**Instructions to follow:**
Go through the data and retrieve each line that includes the string "icon".

**Exercise material:**
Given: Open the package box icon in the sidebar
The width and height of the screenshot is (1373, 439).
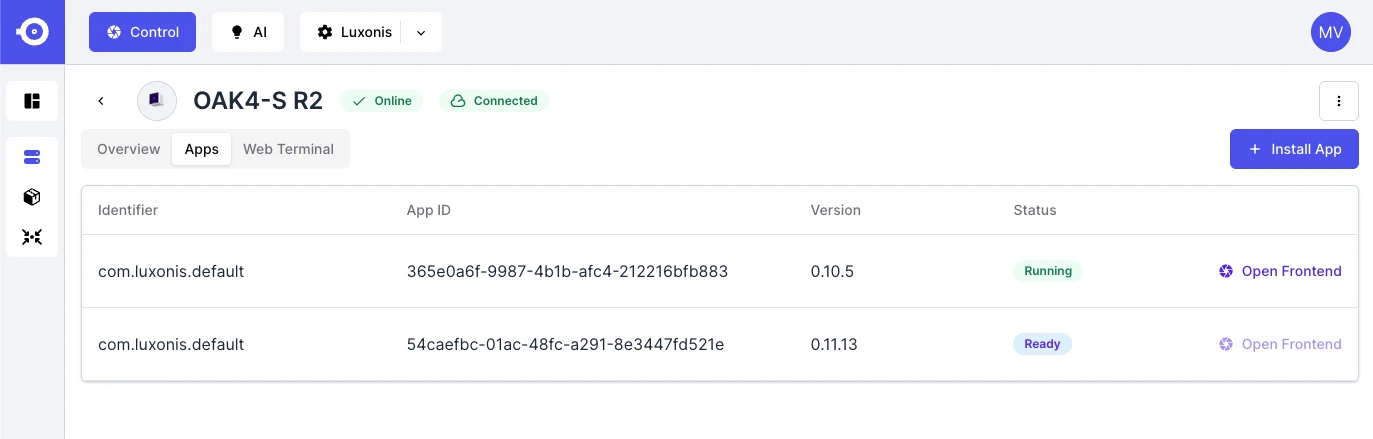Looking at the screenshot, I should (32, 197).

==

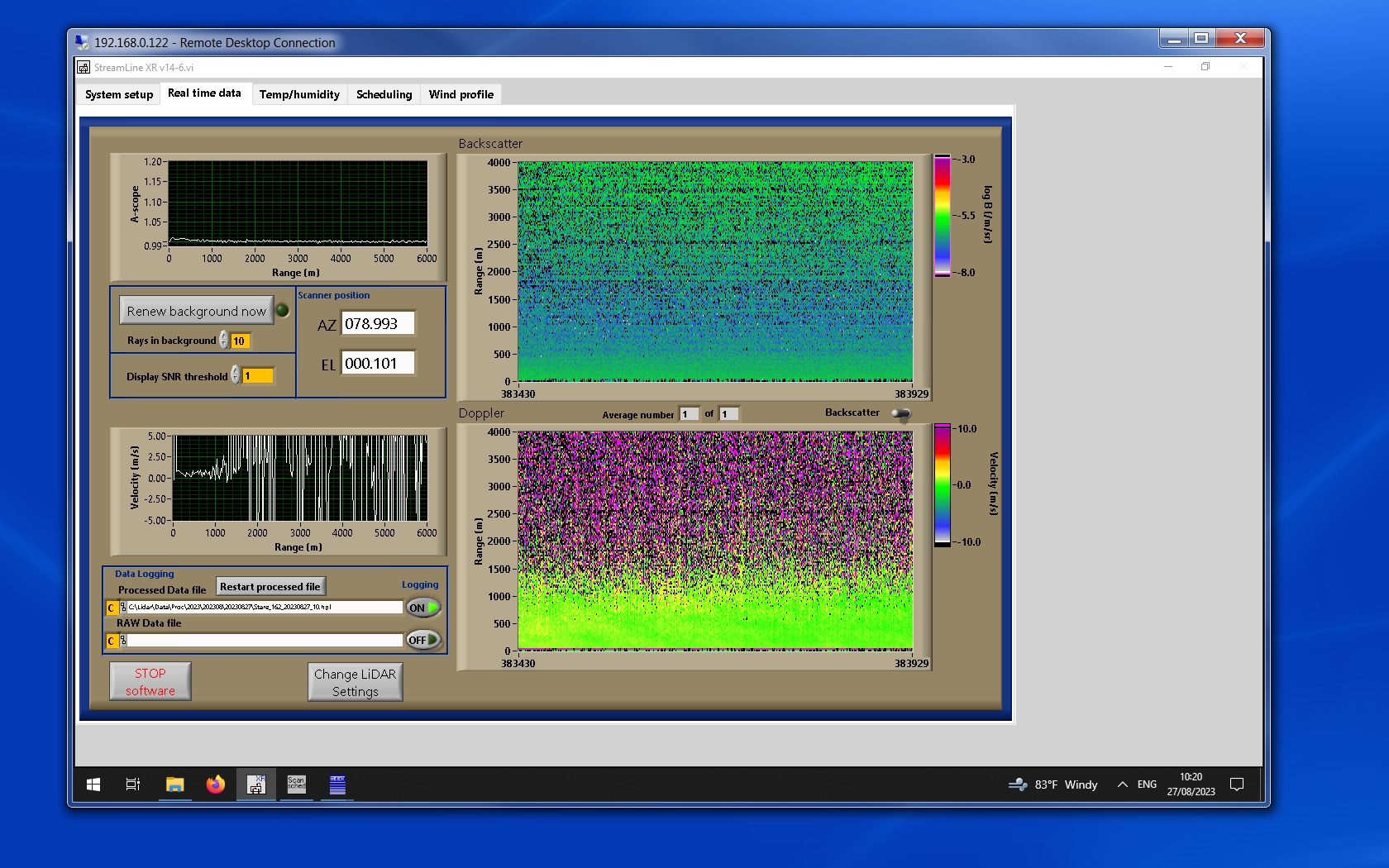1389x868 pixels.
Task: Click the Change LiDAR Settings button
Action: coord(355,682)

...

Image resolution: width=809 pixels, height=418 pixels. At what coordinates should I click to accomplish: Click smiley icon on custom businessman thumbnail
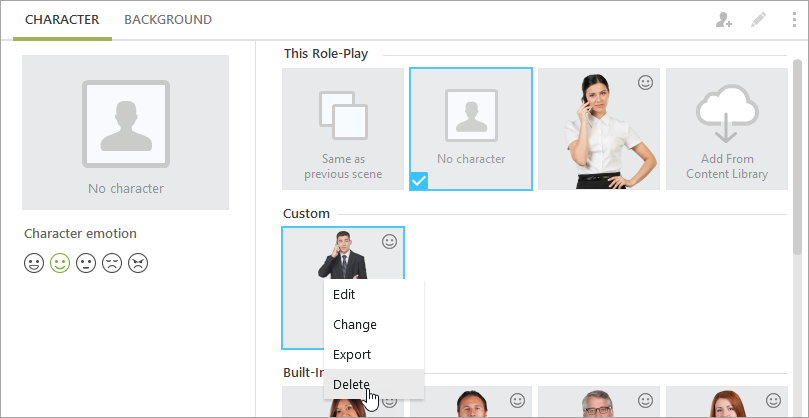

**Solution to the problem:**
Given: Open the package box icon in the sidebar
Image resolution: width=809 pixels, height=418 pixels. At what coordinates should I click to accomplish: Click smiley icon on custom businessman thumbnail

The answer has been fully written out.